蔓延地域では脅威となる疾病でありながら、国際社会では製薬会社、政治からは顧みられなかった。さらに、新型コロナ感染症の流行拡大で、多くの国が自国の新型コロナ対策に予算を充てた結果、NTDs対策への資金が削減された。
例えば、NTDs対策に出資する数少ない国の1つイギリスは、2021年にNTDsへの出資を大幅に減らし、新型コロナや新興感染症への対応を優先した。これによりNTDs対策を進めてきた人びとは苦境に立たされた。
年間200万人が被害「ヘビ咬傷」
NTDsの中でもひときわ特殊で対策が難しいのが、ヘビ咬傷だ。
WHOによると年間約200万人以上が毒ヘビにかまれ、うち8万~13万人が亡くなる。また、その3倍近くが手足の切断など、深刻な後遺症を患う。アフリカ、アジア、南アメリカで多く発生し、女性や子ども、貧しい農村部の人々が被害に遭う。特に子どもは体が小さいため毒のまわりが早く、大人よりも深刻な結果になりやすい。
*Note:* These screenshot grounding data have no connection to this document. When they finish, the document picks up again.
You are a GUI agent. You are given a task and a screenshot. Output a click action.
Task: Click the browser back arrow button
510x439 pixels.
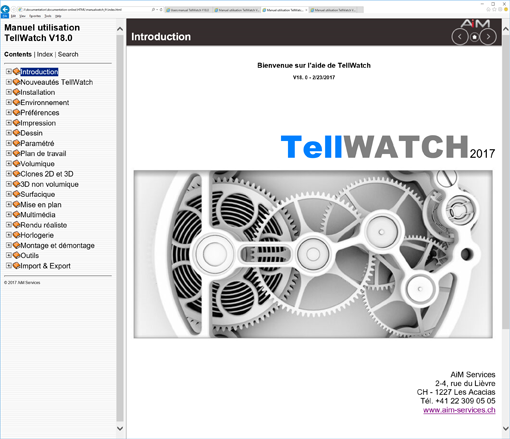5,10
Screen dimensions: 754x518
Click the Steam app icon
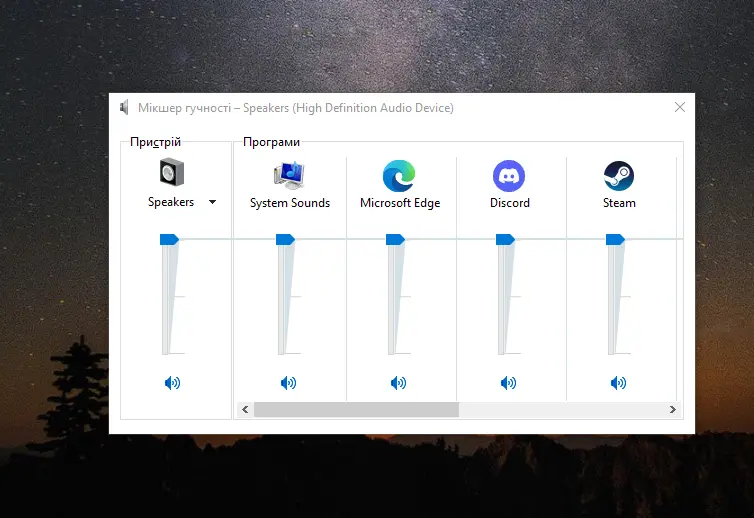click(x=618, y=176)
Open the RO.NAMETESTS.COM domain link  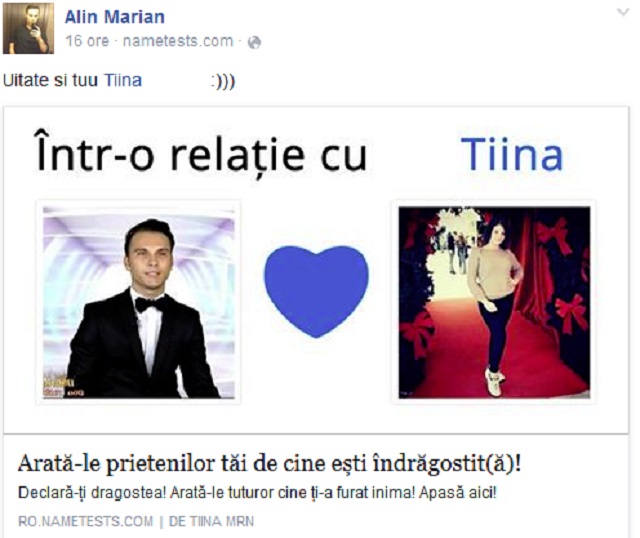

ヘビ咬傷は、適切な抗毒素で処置すれば死や後遺症を回避できるが、実際は多くの人が亡くなっている。
なぜならそれは抗毒素の値段が高いため、抗毒素を必要とする低・中所得国は高価な薬を買うことができないからだ。売り上げが伸びない製薬会社が、生産量を減らしたり製造を中止したりした結果、必要とされる地域に届かない事態となっている。
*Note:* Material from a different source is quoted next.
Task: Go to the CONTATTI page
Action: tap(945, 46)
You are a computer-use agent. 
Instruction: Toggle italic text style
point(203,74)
製薬会社で作られる質の高い抗毒素が手に入らない人々は、伝統的な治療に頼ったり、質の悪い抗毒素を使ったりして、さらなる健康被害を引き起こす悪循環に陥っている。
MSFは、アフリカのサハラ以南や中東の国々で、多くヘビ咬傷を治療している。
寝ているときに腕を毒ヘビにかまれた10歳の少女は、2つに切ったカエルを患部にあてたり、生卵と植物の種や葉を飲んで毒を外に吐き出したりするなど、伝統的な処置を受けたが効果がなく、叔父が背負って一晩歩き続け、MSFの病院にやってきた。